Tailor-Made Security: Building a Kubernetes Specific Hypervisor
One of the many benefits of the recently introduced RuntimeClass feature is the ability for operators to run hypervisor isolated container workloads in order to build secure multi-tenant deployments.. …
| Talk Title | Tailor-Made Security: Building a Kubernetes Specific Hypervisor |
| Speakers | Andreea Florescu (Software Development Engineer, Amazon), Samuel Ortiz (Principal Software Engineer, Intel) |
| Conference | KubeCon + CloudNativeCon Europe |
| Conf Tag | |
| Location | Barcelona, Spain |
| Date | May 19-23, 2019 |
| URL | Talk Page |
| Slides | Talk Slides |
| Video | |
One of the many benefits of the recently introduced RuntimeClass feature is the ability for operators to run hypervisor isolated container workloads in order to build secure multi-tenant deployments.. While projects like Kata Containers allow operators to run their Kubernetes workloads through a growing list of hypervisors, none of them is designed with Kubernetes specific use cases in mind.

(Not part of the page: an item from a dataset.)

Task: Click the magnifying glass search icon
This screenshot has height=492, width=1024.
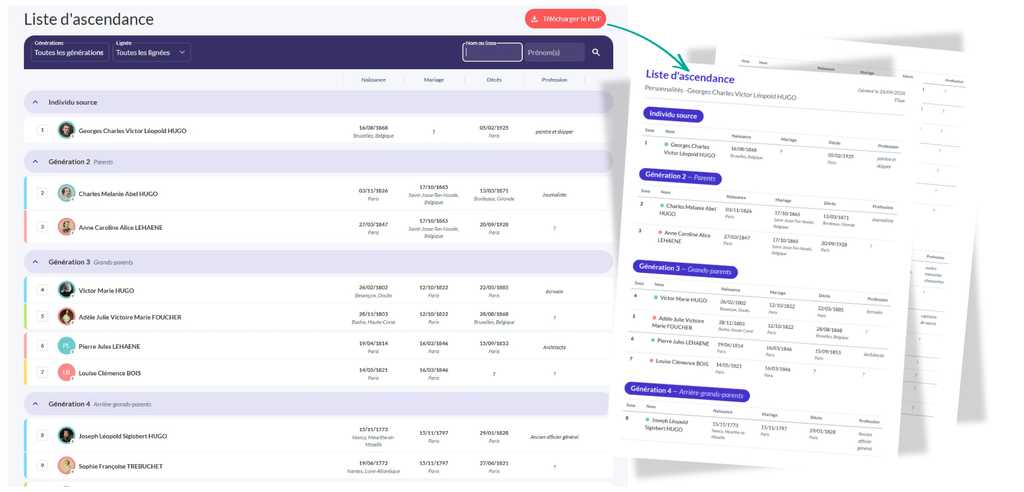Action: tap(596, 52)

This session will describe how to improve container workloads performance, security and density by building a Kubernetes dedicated hypervisor. At first we will describe what running a Kubernetes compatible hypervisor requires. Then we will show how the recently formed rust-vmm project allows for designing KVM based hypervisors for very customized use cases, including the Kubernetes ones. Finally we will use the serverless example to show what a reduced Kubernetes hypervisor looks like.